Word for word, set down every line of the entries below from the line with "Inimioară trandafiri mov și albi (91, 1251)" to the line with "Povestea noastră (24, 2399)", including both, and no other line.

▶ _Data items_
--*--
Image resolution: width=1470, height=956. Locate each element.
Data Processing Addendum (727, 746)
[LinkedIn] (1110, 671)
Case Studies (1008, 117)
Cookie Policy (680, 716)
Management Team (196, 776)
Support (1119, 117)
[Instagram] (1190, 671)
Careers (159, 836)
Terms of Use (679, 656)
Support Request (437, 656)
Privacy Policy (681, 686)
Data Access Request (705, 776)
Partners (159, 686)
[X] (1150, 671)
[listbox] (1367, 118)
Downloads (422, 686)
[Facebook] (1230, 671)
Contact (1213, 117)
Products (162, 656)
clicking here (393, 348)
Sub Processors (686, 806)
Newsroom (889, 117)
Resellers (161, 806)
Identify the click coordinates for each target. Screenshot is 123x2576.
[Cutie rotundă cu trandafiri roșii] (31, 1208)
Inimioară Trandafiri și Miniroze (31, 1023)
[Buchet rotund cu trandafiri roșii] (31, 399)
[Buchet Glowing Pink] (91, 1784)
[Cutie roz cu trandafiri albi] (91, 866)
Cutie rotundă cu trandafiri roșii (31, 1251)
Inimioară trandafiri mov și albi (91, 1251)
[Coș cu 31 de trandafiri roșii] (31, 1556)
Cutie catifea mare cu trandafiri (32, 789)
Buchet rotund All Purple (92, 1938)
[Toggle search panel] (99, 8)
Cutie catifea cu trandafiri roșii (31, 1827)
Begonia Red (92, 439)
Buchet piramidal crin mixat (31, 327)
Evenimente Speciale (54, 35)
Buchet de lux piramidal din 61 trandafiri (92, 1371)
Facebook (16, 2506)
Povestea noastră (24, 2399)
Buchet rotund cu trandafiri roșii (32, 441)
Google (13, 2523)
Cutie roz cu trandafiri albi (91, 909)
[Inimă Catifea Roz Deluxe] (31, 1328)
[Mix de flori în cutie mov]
--*--
▶ _Result of the exercise_
Inimioară trandafiri mov și albi (91, 1251)
[Coș cu 31 de trandafiri roșii] (31, 1556)
Cutie catifea mare cu trandafiri (32, 789)
Buchet rotund All Purple (92, 1938)
[Toggle search panel] (99, 8)
Cutie catifea cu trandafiri roșii (31, 1827)
Begonia Red (92, 439)
Buchet piramidal crin mixat (31, 327)
Evenimente Speciale (54, 35)
Buchet de lux piramidal din 61 trandafiri (92, 1371)
Facebook (16, 2506)
Povestea noastră (24, 2399)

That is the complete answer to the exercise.